Task to complete: Could you filter the data below down to the lines that hold the word "computer"?

• • • • •

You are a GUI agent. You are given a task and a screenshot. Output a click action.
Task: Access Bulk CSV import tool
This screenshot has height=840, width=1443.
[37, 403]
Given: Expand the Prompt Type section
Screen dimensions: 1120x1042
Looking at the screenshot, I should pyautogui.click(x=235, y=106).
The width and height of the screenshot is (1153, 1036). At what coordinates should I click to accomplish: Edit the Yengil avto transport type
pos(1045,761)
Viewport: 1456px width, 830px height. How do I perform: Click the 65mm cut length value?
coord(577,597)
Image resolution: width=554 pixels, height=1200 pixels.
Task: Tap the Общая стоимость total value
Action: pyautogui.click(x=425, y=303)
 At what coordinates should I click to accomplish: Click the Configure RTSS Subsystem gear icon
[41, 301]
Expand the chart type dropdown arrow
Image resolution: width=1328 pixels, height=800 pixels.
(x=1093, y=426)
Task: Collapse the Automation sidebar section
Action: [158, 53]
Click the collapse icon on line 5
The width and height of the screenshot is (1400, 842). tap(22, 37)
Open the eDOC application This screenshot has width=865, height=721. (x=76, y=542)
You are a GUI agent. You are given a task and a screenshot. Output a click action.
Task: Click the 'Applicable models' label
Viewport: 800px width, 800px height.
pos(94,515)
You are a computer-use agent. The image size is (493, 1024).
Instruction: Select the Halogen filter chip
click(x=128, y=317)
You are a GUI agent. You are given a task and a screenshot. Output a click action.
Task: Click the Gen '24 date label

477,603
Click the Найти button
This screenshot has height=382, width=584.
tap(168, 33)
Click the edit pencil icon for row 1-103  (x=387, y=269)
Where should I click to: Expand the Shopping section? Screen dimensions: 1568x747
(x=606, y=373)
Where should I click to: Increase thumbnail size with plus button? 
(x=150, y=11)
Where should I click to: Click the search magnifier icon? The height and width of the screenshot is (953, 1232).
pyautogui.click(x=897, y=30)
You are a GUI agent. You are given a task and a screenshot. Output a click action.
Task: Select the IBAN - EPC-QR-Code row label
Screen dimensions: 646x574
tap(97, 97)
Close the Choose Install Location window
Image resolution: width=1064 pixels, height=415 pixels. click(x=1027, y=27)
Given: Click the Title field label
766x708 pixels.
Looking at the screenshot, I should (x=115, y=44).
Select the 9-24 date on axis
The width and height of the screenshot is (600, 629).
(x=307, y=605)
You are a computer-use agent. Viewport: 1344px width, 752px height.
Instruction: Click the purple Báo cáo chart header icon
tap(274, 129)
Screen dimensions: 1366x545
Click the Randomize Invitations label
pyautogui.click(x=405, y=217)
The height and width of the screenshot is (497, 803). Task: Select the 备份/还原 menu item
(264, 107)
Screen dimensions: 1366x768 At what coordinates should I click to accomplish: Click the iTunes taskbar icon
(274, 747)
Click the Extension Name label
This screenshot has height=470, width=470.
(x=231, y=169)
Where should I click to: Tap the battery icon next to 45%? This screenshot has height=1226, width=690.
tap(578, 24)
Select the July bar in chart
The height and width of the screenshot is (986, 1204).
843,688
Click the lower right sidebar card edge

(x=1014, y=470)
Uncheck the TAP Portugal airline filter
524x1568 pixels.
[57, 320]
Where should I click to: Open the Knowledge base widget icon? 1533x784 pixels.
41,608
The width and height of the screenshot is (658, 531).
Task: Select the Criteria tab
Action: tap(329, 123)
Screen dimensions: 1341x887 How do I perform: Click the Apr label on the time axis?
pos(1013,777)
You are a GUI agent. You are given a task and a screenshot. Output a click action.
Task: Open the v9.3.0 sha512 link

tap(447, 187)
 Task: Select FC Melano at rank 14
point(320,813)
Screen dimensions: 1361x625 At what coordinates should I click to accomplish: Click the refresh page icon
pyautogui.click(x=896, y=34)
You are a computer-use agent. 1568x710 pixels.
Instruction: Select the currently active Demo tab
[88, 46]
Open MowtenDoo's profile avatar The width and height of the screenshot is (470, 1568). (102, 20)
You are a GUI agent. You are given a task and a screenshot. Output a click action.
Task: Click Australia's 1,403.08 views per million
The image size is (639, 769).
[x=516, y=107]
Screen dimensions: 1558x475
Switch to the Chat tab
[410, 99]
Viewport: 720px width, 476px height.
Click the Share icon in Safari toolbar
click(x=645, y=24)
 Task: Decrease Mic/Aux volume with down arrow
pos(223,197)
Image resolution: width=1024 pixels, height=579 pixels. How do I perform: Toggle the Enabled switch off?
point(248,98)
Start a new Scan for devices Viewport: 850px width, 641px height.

• • • • •

Response below:
You are a computer-use agent. The image size is (493, 1024).
You are a computer-use agent. Viewport: 1344px width, 752px height.
You are a computer-use agent. 1568x710 pixels.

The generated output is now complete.